Exercise 1: Name every country that the piece about seeing a Harry Potter film in Shanghai says the writer has moved to in the last few years.
Exercise 2: From the piece about seeing a Harry Potter film in Shanghai, reproduce the stretch from "Watching a new" through "see the show." word for word.
Exercise 3: According to the piece about seeing a Harry Potter film in Shanghai, what theme did the theater's decor follow?

Document text:
——

Global Magic

Watching a new Harry Potter film in Shanghai is as exciting as watching it back home.Though I can turn into a coach potato after a long day at work, nothing gets me off the sofa and out the door quicker than the promise of a good movie. Wherever I moved in the last few years, be it Austria, the United States, or most recently China, the movie theaters were always the first thing I could point out on the city map of my new town. Upon hearing that Harry Potter and the Deathly Hollows-Part One was about to hit Shanghai theaters, I knew I had to see the show.

Among the many theater options in Shanghai, I chose to see the film at the Stellar Cinema City in Pudong. I expected the viewing experience to be similar to past movie-going experiences in China, which usually involved slightly shabby theaters with a charming mixture of chaos and noise in the audience. But globalization has reached movie theaters in Asia, and entering Stellar Cinema City made me quickly forget I was in China. The theater was modern and sleek with Egyptian themed decor and US food concession stands such as Häagen-Dazs.

——

Data below:
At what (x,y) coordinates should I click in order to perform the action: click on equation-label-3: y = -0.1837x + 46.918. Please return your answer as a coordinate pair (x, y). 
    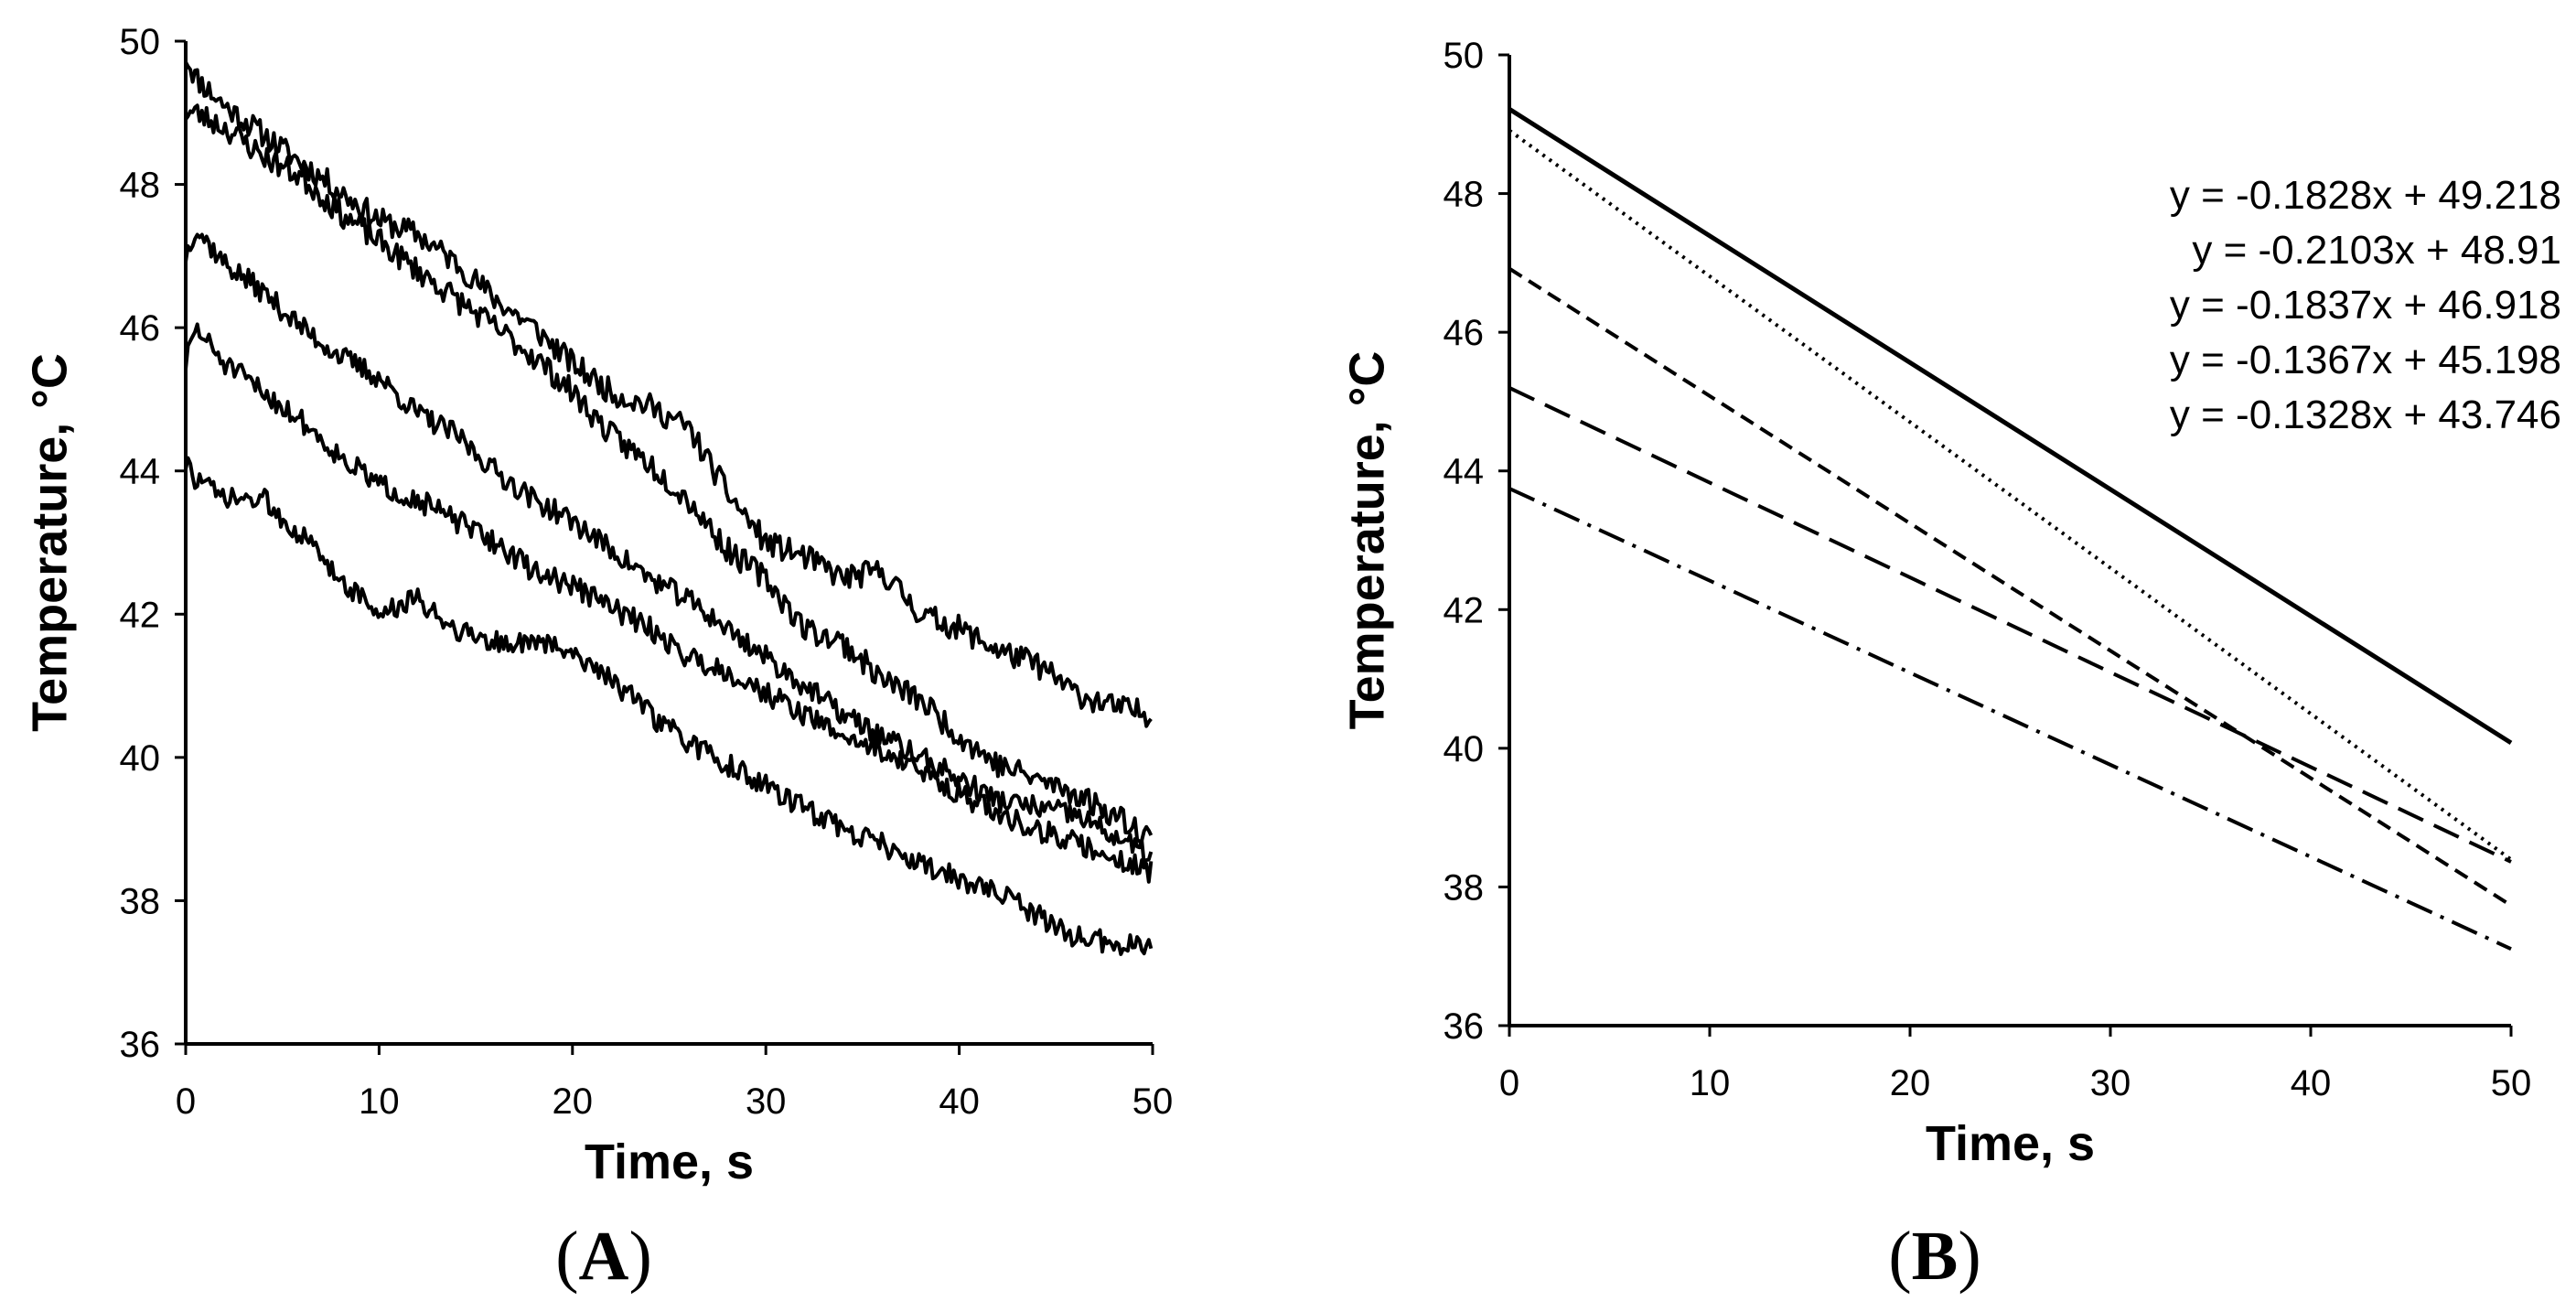
    Looking at the image, I should click on (2366, 306).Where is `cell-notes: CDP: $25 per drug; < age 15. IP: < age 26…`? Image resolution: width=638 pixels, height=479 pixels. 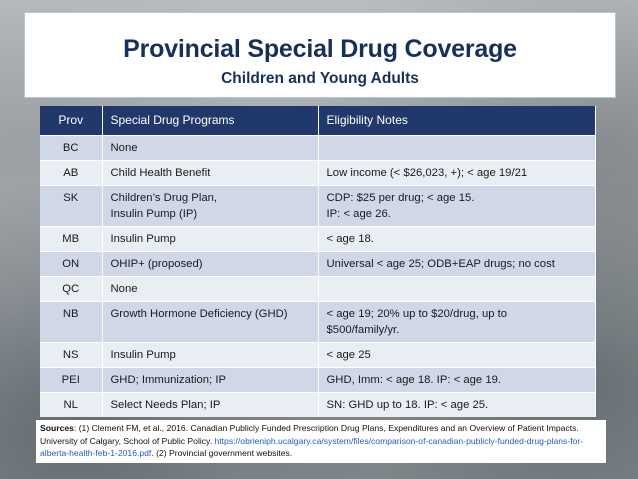 cell-notes: CDP: $25 per drug; < age 15. IP: < age 26… is located at coordinates (457, 205).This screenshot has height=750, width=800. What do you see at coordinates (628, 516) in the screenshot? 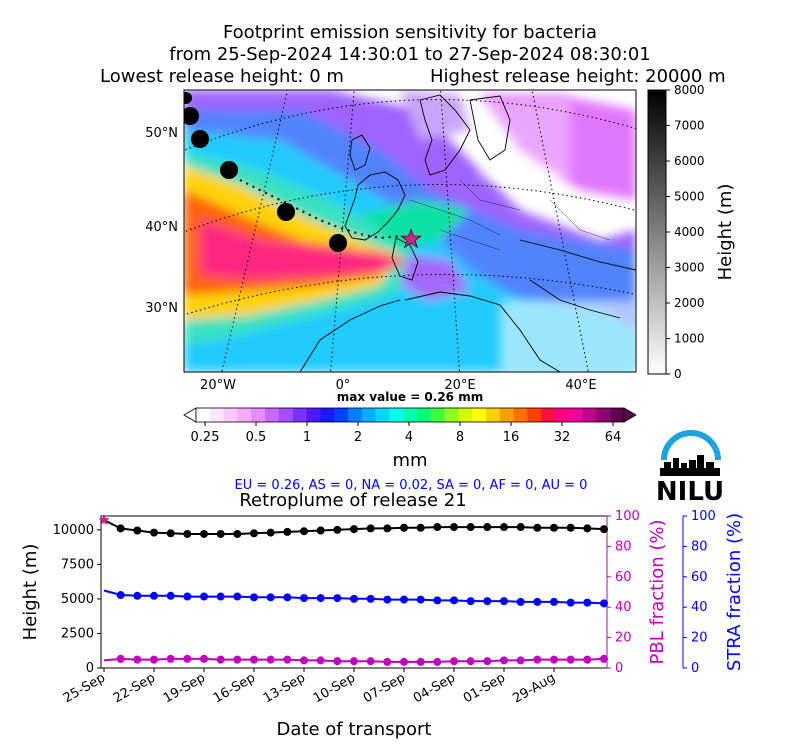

——

Worked solution 1: Austria, the United States, China

Worked solution 2:
Watching a new Harry Potter film in Shanghai is as exciting as watching it back home.Though I can turn into a coach potato after a long day at work, nothing gets me off the sofa and out the door quicker than the promise of a good movie. Wherever I moved in the last few years, be it Austria, the United States, or most recently China, the movie theaters were always the first thing I could point out on the city map of my new town. Upon hearing that Harry Potter and the Deathly Hollows-Part One was about to hit Shanghai theaters, I knew I had to see the show.

Worked solution 3: Egyptian